VILLAGE OF FAYETTEVILLE – In his new historical fiction novel titled “High Bridge,” one-time Fayetteville resident Michael Miller has a pair of prominent figures from the past crossing paths within the village.
Miller’s debut book sees local suffragist, abolitionist and champion of Native American rights Matilda Joslyn Gage interacting with and befriending Grover Cleveland, who spent several of his formative years in Fayetteville before serving as the president of the United States for two non-consecutive terms.
The novel goes on to focus on the notable natives of the village as adults and their navigation of pressing issues in the country.
In focusing on Gage and Cleveland in their youth, those chapters delve into how the two were raised by their parents with some literary liberties taken.
Miller described Gage’s mother and father as “free thinkers” and wrote in his novel about the family’s real-life efforts assisting runaways on the Underground Railroad.
“Her parents were, on our current scale, liberal—it’s hard to use that term and shift it around over decades or centuries, but they certainly were in for individual rights,” Miller said.
Cleveland’s upbringing emphasized a greater observance of religion considering his father’s occupation as a minister, with a share of “rigid thinking” passed down according to Miller and a parenting style split between dourness and solicitous warmth shown in the contents of “High Bridge.”
“Grover carried that forward with him,” Miller said. “He became pretty ardent that women had their place and that voting was not part of that picture from his point of view.”
Despite their differences, Miller said Gage and Cleveland both maintained “solid moral cores” rooted in honesty, respectful treatment of other people, and directness.
Though they had both lived in Fayetteville at the same time, Miller makes the guess judging by that overlapping window that Gage and Cleveland would nonetheless not have known each other well.
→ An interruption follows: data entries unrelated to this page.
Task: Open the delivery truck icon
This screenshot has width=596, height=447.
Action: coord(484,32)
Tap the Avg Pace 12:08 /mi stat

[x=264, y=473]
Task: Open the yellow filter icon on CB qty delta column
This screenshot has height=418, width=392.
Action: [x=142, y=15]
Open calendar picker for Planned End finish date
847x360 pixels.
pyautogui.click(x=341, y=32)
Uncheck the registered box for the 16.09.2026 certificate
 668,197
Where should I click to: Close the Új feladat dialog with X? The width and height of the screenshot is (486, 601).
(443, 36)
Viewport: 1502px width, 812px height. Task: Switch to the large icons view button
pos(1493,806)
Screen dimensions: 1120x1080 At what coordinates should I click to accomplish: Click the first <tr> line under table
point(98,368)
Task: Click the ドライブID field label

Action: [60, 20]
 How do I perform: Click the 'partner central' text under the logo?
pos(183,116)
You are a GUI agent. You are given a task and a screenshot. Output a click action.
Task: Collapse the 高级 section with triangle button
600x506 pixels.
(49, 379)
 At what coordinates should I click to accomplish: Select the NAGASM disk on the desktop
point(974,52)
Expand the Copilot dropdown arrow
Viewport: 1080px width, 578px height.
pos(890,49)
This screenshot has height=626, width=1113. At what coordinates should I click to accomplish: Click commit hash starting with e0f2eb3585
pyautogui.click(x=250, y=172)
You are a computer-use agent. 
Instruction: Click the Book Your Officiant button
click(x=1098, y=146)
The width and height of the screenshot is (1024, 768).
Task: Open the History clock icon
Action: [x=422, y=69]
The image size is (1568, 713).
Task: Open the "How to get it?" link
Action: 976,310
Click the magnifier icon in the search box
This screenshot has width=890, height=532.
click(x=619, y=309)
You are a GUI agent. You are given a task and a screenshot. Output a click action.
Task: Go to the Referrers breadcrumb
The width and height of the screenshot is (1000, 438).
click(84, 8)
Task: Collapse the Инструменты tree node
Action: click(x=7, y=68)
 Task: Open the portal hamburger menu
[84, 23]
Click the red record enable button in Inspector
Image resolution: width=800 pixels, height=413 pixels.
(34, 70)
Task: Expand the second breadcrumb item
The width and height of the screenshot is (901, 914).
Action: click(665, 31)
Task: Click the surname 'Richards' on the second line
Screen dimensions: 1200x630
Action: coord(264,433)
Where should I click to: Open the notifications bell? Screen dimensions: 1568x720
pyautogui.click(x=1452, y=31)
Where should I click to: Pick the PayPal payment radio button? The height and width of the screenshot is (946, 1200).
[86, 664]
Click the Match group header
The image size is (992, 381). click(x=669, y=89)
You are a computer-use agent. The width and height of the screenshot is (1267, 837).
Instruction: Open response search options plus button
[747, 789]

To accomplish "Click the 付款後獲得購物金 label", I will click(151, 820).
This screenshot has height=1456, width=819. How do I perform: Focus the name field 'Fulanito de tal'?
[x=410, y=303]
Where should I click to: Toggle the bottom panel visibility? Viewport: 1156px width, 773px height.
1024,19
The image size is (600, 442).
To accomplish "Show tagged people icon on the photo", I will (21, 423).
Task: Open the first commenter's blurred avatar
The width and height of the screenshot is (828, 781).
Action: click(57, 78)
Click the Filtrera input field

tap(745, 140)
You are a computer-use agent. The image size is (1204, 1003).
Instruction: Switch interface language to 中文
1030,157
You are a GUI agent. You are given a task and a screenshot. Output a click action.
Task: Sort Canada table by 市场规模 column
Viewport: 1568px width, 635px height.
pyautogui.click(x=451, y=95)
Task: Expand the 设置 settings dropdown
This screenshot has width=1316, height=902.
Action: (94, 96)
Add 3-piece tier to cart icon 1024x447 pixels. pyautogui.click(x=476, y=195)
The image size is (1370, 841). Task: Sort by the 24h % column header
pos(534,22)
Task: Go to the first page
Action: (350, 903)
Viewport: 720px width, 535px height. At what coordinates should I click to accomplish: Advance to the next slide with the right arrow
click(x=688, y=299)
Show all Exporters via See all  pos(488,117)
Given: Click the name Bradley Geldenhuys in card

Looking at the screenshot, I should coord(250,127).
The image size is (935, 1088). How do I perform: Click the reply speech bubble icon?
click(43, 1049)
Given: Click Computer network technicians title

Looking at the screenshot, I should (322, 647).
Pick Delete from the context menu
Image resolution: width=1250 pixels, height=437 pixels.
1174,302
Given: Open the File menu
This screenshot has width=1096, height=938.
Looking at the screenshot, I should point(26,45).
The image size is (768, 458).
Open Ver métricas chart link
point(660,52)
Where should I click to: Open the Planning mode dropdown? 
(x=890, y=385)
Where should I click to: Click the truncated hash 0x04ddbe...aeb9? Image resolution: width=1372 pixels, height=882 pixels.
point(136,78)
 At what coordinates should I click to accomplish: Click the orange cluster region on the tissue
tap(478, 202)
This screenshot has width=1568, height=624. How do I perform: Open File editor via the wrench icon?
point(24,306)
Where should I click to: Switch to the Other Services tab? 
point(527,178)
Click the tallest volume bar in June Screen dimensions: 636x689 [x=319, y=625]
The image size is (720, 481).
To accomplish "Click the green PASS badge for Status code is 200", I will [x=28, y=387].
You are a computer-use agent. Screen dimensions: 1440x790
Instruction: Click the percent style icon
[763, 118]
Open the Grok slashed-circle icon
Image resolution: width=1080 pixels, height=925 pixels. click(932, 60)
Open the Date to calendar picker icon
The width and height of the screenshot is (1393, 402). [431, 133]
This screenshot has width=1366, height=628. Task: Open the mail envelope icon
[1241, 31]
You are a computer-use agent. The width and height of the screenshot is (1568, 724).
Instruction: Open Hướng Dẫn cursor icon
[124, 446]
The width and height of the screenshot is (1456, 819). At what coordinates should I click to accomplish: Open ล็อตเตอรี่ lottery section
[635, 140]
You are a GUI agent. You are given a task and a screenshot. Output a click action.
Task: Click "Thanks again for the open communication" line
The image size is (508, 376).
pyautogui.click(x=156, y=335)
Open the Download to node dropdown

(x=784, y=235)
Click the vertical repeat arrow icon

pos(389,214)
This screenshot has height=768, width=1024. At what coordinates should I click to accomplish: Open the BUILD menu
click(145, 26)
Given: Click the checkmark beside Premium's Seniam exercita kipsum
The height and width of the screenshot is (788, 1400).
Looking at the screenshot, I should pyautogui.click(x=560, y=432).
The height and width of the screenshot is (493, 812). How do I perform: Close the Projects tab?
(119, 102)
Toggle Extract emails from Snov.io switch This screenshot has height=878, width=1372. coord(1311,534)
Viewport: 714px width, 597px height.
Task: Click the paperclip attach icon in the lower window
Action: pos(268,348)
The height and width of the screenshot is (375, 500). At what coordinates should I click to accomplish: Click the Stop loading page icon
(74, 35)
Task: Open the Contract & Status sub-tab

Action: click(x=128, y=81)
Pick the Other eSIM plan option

The prologue of “High Bridge,” however, does touch on the actual instance of the two meeting at the Executive Mansion, now known as the White House, when the leadership of the National Woman Suffrage Association was invited to the premises.
The book’s narrative settles into a re-creation of a 19th century world before the advent of electricity and cars when words like “balderdash” were all the rage.
“I really wanted to try and evoke the time because I don’t know how easy it is for people to be able to put themselves back 150 or 170 years and have a sense of what it’s like,” Miller said.
The idea for the book came to Miller, who lived in an unincorporated area between Fayetteville and Manlius from 2000 to 2013, as he was walking around Fayetteville gandering at its historic signs. He said he began conducting research for the novel more regularly around the time he moved away, still appreciative of its rich history as it related to local happenings and national implications.
“Almost everywhere you turn, there’s something that’s anchored to things that went on in the past that are so foundational for who we are and where we are,” said Miller, who now resides in Northampton, Massachusetts. “I would argue that we’re still wrestling with a lot of the issues that they wrestled with then.”
In the process of writing “High Bridge,” Miller relied on primary sources, biographies, contact with director of the Matilda Joslyn Gage Foundation Sally Roesch Wagner, maps of Gage’s birthplace of Cicero, and resources from the Fayetteville Free Library, the Onondaga Historical Association, the Library of Congress and the Cicero Historical Society.
The back appendix of the novel contains timelines running through the lives of both Gage and Cleveland as well as their family trees and a selection of their quotes.
The launch for “High Bridge” took place on March 23 at the Fayetteville library on Orchard Street in the form of a talk with fellow author Peter Svenson. That date was chosen because it lands in between the birthdays of Cleveland and Gage.